Rede vor dem Landtag am 27.10.2021, es gilt das gesprochene Wort.
Frau Präsidentin, liebe Kolleginnen und Kollegen,
stellen Sie sich vor, Sie kommen in diesen Saal und müssen feststellen, dass nur für die Hälfte Stühle bereitgestellt wurden. Und dann erklärt Ihnen jemand: „Regen Sie sich nicht auf: Wir haben Sie ja nicht vergessen – wir haben nur keinen Platz für Sie vorbereitet, weil wir den Saal schon immer so hergerichtet haben. Das zu ändern, würde nur unnötige Unruhe in unsere Abläufe bringen. Und wenn sie ein bisschen Eigeninitiative zeigen, finden Sie sicher auch noch ein Plätzchen. Lassen Sie sich einfach etwas einfallen.“
„Gleichstellung bedeutet nicht, an alle zu denken und trotzdem nur wenigen einen Platz anzubieten: Gleichstellung bedeutet, gemeinsam Stühle zu rücken – so lange, bis alle einen Platz am Tisch haben!“
Gleichstellung bedeutet nicht, an alle zu denken und trotzdem nur wenigen einen Platz anzubieten: Gleichstellung bedeutet, gemeinsam Stühle zu rücken – so lange, bis alle einen Platz am Tisch haben und auf Augenhöhe mitdiskutieren können. Und ja – das gilt auch für unsere Sprache.

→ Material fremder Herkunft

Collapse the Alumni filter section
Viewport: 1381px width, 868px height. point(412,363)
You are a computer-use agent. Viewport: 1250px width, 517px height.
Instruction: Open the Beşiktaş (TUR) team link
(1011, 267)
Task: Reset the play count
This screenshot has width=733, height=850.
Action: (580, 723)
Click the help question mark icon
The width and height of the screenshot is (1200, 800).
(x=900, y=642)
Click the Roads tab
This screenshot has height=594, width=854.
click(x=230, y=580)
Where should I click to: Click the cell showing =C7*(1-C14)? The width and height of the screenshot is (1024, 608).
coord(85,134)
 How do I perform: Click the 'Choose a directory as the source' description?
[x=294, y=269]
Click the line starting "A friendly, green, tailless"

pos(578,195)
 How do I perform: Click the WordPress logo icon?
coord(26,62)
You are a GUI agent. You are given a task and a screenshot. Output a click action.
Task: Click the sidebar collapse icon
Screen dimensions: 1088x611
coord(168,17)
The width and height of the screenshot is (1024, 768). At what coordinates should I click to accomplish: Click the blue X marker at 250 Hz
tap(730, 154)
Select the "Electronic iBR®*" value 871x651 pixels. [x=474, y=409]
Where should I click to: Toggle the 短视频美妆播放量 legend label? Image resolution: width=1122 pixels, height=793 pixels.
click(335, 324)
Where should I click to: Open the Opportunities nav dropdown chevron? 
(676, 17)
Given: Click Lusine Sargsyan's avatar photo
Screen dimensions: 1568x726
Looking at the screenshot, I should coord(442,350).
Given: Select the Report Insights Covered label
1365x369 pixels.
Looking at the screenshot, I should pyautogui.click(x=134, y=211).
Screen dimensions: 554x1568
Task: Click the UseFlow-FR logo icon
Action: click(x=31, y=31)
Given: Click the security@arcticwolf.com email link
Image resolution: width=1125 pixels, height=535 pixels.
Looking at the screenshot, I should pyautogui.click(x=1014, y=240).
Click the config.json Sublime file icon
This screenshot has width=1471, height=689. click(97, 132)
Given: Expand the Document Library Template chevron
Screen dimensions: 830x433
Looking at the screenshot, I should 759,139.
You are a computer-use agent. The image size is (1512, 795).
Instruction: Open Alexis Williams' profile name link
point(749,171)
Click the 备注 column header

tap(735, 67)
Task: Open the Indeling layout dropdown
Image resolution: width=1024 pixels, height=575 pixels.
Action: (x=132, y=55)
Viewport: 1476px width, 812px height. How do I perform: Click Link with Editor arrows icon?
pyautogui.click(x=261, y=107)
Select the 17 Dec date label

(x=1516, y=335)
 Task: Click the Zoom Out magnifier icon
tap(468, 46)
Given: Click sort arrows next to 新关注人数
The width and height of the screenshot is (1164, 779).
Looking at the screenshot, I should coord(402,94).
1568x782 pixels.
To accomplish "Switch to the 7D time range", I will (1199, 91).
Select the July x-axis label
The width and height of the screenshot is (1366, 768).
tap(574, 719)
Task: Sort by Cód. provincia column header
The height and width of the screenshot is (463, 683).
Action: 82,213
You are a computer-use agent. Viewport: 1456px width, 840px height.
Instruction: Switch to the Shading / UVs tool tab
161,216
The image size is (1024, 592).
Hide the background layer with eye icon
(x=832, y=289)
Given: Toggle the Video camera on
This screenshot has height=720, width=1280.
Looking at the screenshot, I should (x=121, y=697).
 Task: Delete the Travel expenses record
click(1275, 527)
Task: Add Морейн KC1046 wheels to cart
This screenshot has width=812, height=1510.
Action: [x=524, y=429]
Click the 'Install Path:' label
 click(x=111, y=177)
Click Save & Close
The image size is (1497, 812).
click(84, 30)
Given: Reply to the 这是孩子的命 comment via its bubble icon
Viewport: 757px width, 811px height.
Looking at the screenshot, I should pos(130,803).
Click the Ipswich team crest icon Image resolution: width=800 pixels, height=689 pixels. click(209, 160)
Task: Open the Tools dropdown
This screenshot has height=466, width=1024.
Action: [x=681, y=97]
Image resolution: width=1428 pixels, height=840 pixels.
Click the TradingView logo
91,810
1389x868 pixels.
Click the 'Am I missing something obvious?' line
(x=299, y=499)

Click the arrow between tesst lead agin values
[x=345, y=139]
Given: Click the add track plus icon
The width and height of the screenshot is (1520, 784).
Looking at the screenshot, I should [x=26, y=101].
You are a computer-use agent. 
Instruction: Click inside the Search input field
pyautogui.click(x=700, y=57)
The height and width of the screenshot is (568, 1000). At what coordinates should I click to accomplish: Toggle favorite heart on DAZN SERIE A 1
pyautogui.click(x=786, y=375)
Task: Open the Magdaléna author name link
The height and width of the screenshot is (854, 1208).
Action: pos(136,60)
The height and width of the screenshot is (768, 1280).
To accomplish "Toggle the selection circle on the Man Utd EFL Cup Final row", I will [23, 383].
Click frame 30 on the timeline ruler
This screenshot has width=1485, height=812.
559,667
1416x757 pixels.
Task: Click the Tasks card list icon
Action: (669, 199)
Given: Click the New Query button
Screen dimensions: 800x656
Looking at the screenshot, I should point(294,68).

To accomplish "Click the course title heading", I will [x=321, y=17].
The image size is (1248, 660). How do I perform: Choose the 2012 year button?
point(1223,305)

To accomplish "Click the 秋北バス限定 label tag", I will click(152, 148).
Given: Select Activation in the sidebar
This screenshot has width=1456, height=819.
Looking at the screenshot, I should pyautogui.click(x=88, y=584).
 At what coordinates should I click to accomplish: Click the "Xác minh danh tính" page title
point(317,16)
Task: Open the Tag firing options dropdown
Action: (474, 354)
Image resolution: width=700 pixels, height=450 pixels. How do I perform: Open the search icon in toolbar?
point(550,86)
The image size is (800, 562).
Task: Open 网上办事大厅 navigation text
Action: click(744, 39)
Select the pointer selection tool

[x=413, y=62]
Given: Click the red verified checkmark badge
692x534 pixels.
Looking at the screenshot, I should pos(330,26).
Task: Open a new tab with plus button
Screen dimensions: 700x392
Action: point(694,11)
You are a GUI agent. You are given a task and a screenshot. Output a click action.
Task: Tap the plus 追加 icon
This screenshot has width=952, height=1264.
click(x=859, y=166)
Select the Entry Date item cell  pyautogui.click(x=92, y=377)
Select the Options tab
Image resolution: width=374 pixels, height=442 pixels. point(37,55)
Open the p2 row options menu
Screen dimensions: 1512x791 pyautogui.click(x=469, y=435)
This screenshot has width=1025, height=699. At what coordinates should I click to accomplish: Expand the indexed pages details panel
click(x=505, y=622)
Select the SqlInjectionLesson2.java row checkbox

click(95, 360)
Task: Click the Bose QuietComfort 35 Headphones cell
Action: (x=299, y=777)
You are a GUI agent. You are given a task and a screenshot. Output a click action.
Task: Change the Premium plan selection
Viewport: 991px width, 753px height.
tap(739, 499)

Dem Antrag der AfD, über den wir heute sprechen, liegt eine altbekannte Ansicht zugrunde: Das generische Maskulinum, also die alleinige Verwendung männlicher Bezeichnungen, genüge, weil alle Geschlechter „mitgemeint“ seien.
Nur gibt es da ein Problem: Das stimmt so nicht.
„Wo ausschließlich Männer genannt werden, wird auch ausschließlich an Männer gedacht.“
Wissenschaftliche Studien haben längst gezeigt: Wo ausschließlich Männer genannt werden, wird auch ausschließlich an Männer gedacht. Als eine Form geschlechtergerechter Sprache eignet sich das generische Maskulinum daher nicht – ganz davon abgesehen, dass es Stereotypen verfestigt, die wir als Gesellschaft doch eigentlich überwinden wollen. Es gibt zahlreiche Experimente, die der Frage nachgehen, was Kinder mit verschiedenen Berufsbezeichnungen verbinden.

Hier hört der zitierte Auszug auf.